Мэри стоит рядом с Рокко, который собрал свои дреды в аккуратный «конский хвост» , и держит хлеб на блюде, накрытом кухонным полотенцем цвета красного вина. Женщина подталкивает к ним инвалидное кресло с электронным приводом, где сидит ее сын двадцати с лишним лет.
— Смотри, Кит, — говорит она, поднимая буханку и прикасаясь ею к его сжатому кулаку. — Можешь его потрогать?
Мэри делает Рокко знак сменить ее, берет меня под руку и уводит в кухню. Щеки ее горят, черные волосы уложены в высокий начес и залакированы — ну и дела, неужели она накрасилась?!
— Ты где была? — ворчит она. — Пропустила все самое интересное!
Вот, значит, как она думает!
— Да?
— Через десять минут после выхода двенадцатичасовых новостей стали приходить люди. Старые, больные… Все хотели прикоснуться к хлебу.
Я думаю о том, что буханка, должно быть, уже превратилась в рассадник заразы, если ее трогали столько рук.
— Возможно, вопрос покажется тебе глупым, — говорю я, — но зачем?
— Чтобы излечиться, — отвечает Мэри.
— Ясно. Министерству здравоохранения давно следовало искать лекарство от рака в куске хлеба.
— Расскажи это ученым, открывшим пенициллин, — возражает Мэри.

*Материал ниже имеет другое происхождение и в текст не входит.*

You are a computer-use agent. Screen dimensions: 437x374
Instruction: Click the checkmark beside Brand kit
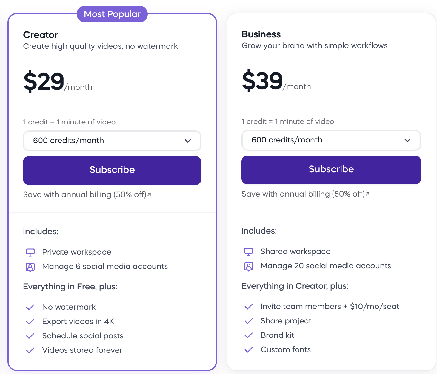tap(249, 335)
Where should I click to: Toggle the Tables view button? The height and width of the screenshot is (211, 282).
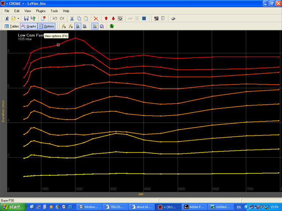tap(11, 26)
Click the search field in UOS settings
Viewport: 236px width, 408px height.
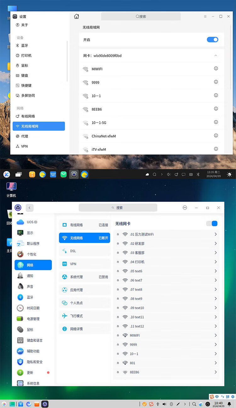point(118,208)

— Мэри, а если в этом нет никакого чуда? Если всего лишь глютен случайно так связался?
— Я в это не верю. Но как бы там ни было, это все равно чудо, — отвечает Мэри, — потому что это дарит отчаявшимся надежду.
Мысли мои возвращаются к Джозефу, к евреям в концлагерях. Когда человеку судьбой определены муки из-за веры, неужели религия может стать маяком? Неужели женщина, у которой так тяжело болен сын, верит, что Бог в этой дурацкой буханке хлеба может его исцелить? И вообще верит в Бога, который позволил ему таким родиться?
— Ты радоваться должна. Все, кто приходит сюда посмотреть на буханку, покупает что-нибудь, испеченное тобой, — говорит Мэри.
— Ты права, — бормочу я. — Я просто очень устала.
— Тогда ступай домой. — Мэри смотрит на часы. — Потому что завтра, мне кажется, покупателей будет вдвое больше.
Выходя из булочной и минуя человека, который снимает буханку на камеру, я понимаю, что буду искать того, кто сможет меня подменить.
У нас с Адамом существует неписаная договоренность не являться друг к другу на работу. Никогда не знаешь, кто будет проходить мимо и узнает твою машину. К тому же его начальник по совместительству и отец Шэннон.